A full pass on the final Z axis where X and Y offsets are both one might look like this:

Code: Select all

```
for (uint32_t x = 0; x < dim; x++)
{
for (uint32_t y = 0; y < dim; y++)
{
const int m = 6;
for (uint32_t z_block = 0; z_block < z_count; z_block++)
{
uint32_t line = samples[(x + 1) * y_per_x + (y + 1) * z_per_y + z_block];
if (line == 0)
continue;
uint64_t* __restrict line_masks = masks + x * y_per_x8 + y * z_per_y8 + z_block * 4;
uint64_t local_masks[4] = { 0, 0, 0, 0 };
EDGE_LINE(0, 0, 0x1);
EDGE_LINE(0, 1, 0x2);
EDGE_LINE(0, 2, 0x4);
EDGE_LINE(0, 3, 0x8);
EDGE_LINE(0, 4, 0x10);
EDGE_LINE(0, 5, 0x20);
EDGE_LINE(0, 6, 0x40);
EDGE_LINE(0, 7, 0x80);
EDGE_LINE(1, 0, 0x100);
EDGE_LINE(1, 1, 0x200);
EDGE_LINE(1, 2, 0x400);
EDGE_LINE(1, 3, 0x800);
EDGE_LINE(1, 4, 0x1000);
EDGE_LINE(1, 5, 0x2000);
EDGE_LINE(1, 6, 0x4000);
EDGE_LINE(1, 7, 0x8000);
EDGE_LINE(2, 0, 0x10000);
EDGE_LINE(2, 1, 0x20000);
EDGE_LINE(2, 2, 0x40000);
EDGE_LINE(2, 3, 0x80000);
EDGE_LINE(2, 4, 0x100000);
EDGE_LINE(2, 5, 0x200000);
EDGE_LINE(2, 6, 0x400000);
EDGE_LINE(2, 7, 0x800000);
EDGE_LINE(3, 0, 0x1000000);
EDGE_LINE(3, 1, 0x2000000);
EDGE_LINE(3, 2, 0x4000000);
EDGE_LINE(3, 3, 0x8000000);
EDGE_LINE(3, 4, 0x10000000);
EDGE_LINE(3, 5, 0x20000000);
EDGE_LINE(3, 6, 0x40000000);
EDGE_LINE(3, 7, 0x80000000);
if (local_masks[0] != 0)
line_masks[0] |= local_masks[0];
if (local_masks[1] != 0)
line_masks[1] |= local_masks[1];
if (local_masks[2] != 0)
line_masks[2] |= local_masks[2];
if (local_masks[3] != 0)
line_masks[3] |= local_masks[3];
}
}
}
```

Code: Select all

```
#define EDGE_LINE(l_z, z, b) \
if(line & b) { \
if (z_block < z_count - 1 || l_z * 8 + z < 31) \
local_masks[l_z] |= 1ull << (z * 8 + m); \
if (z > 0) \
local_masks[l_z] |= 1ull << ((z - 1) * 8 + m + 1); \
else if (l_z > 0) \
local_masks[l_z - 1] |= 1ull << (7 * 8 + m + 1); \
else if (z_block > 0) \
line_masks[-1] |= 1ull << (7 * 8 + m + 1); \
}
```

*z_per_y*and

*y_per_x*variables are also post-fixed by 8 to denote them being divided by 8 ahead of time to account for combining masks into a 64-bit word.

Another key point is that when writing to a previous cell when z_block is at least one but z is zero, we have to directly write to the main memory since the local masks do not represent that cell. This only happens a small handful of times so the performance impact is minimal.

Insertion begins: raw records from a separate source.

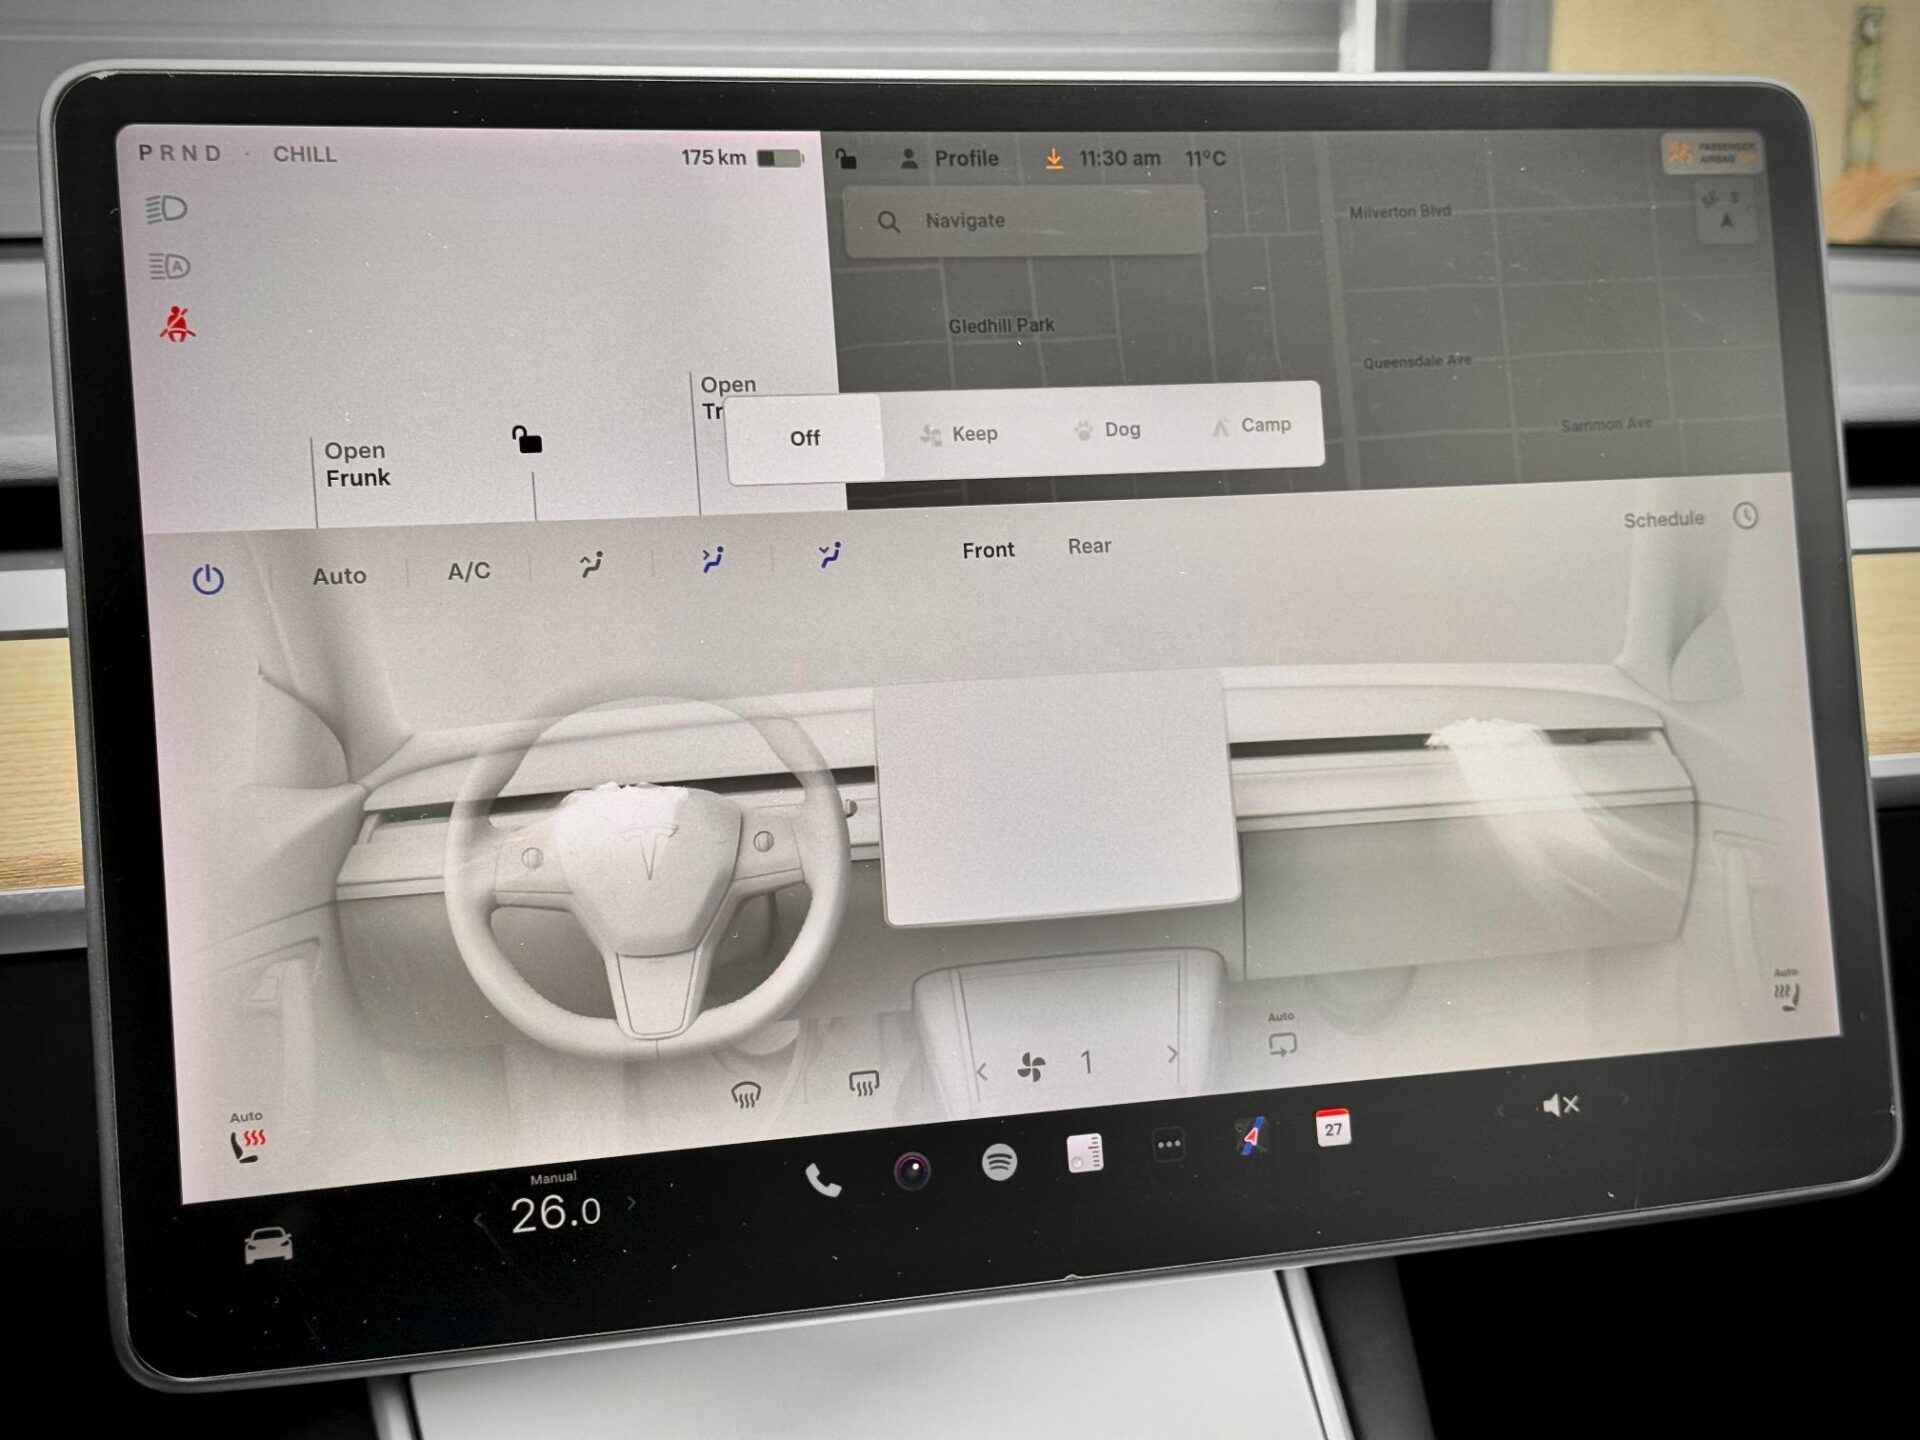This screenshot has height=1440, width=1920.
Task: Turn on front windshield defrost
Action: (746, 1095)
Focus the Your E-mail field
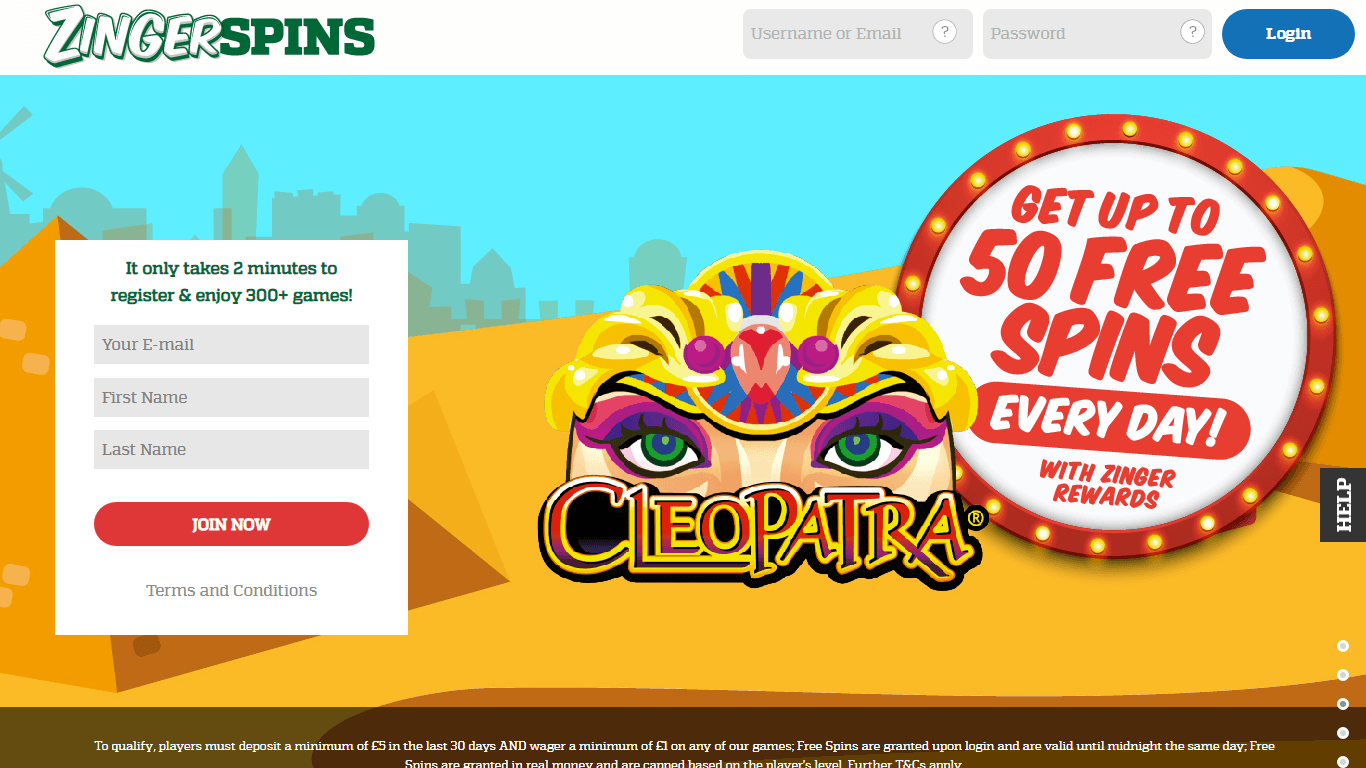 tap(231, 344)
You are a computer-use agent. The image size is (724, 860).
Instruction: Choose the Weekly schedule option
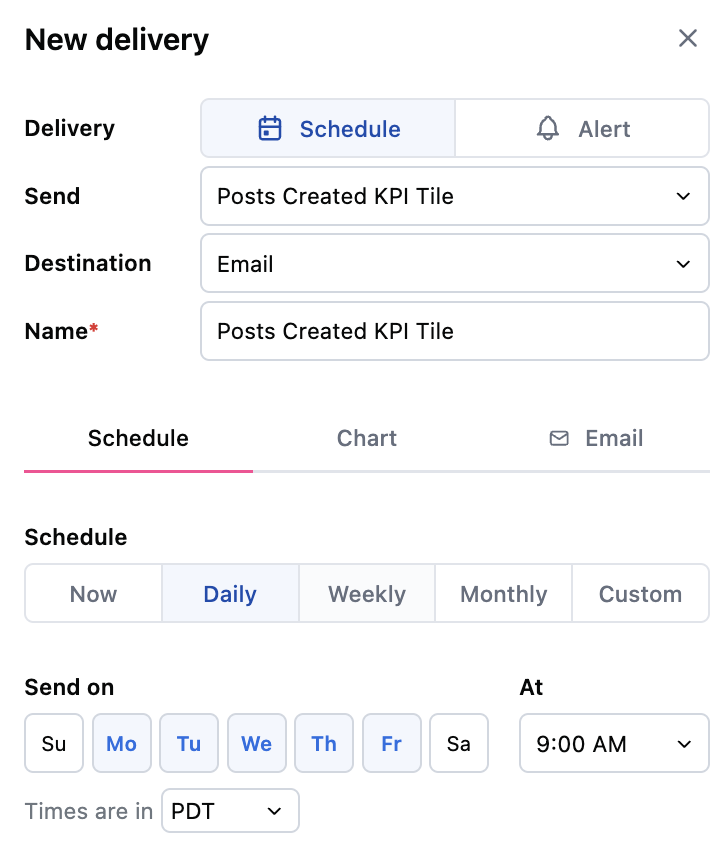tap(367, 593)
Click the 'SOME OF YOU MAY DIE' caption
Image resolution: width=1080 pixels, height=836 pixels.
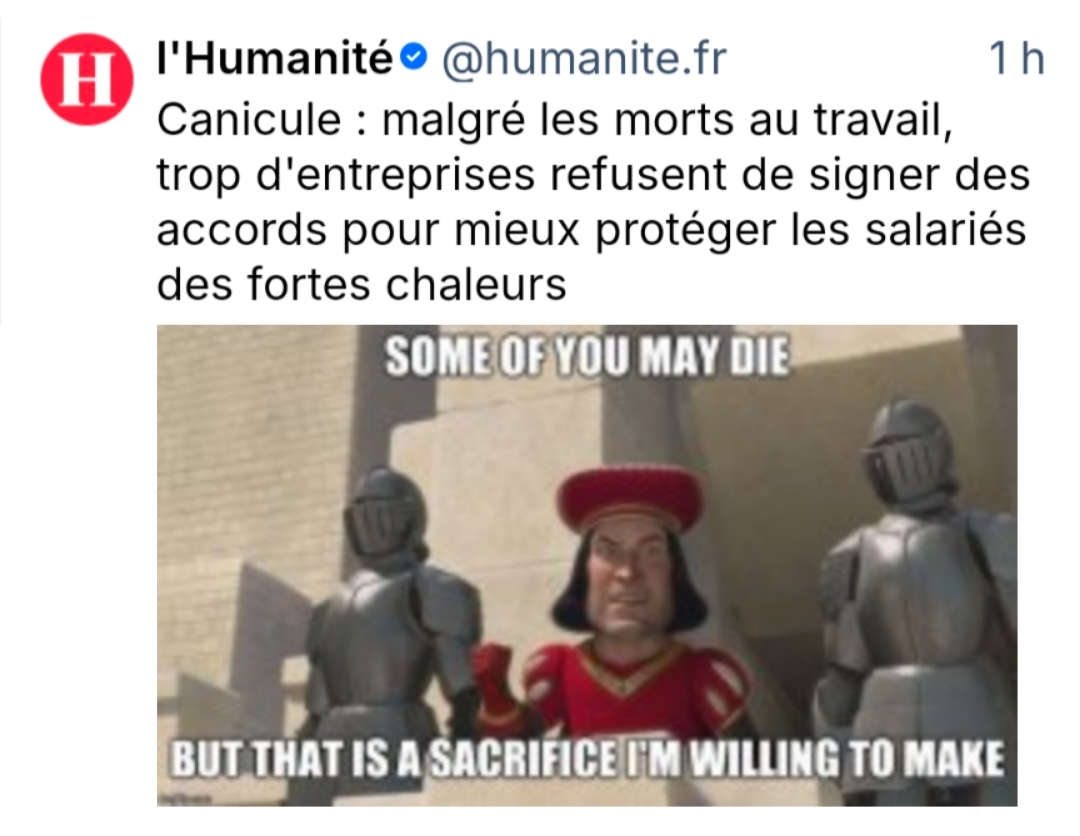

*Figure 4: Five octaves of simplex noise with a resolution of 256^3 took just 84ms on a single AMD FX-8350 CPU thread to build cell masks.*

Future work involves dealing with multiple materials, since sign classifications may not be binary in some cases. The ideas presented here still apply, but the bits-per-corner increases so some modification is necessary.

Special thanks to realz for discussing this optimization and helping to make it as fast as possible.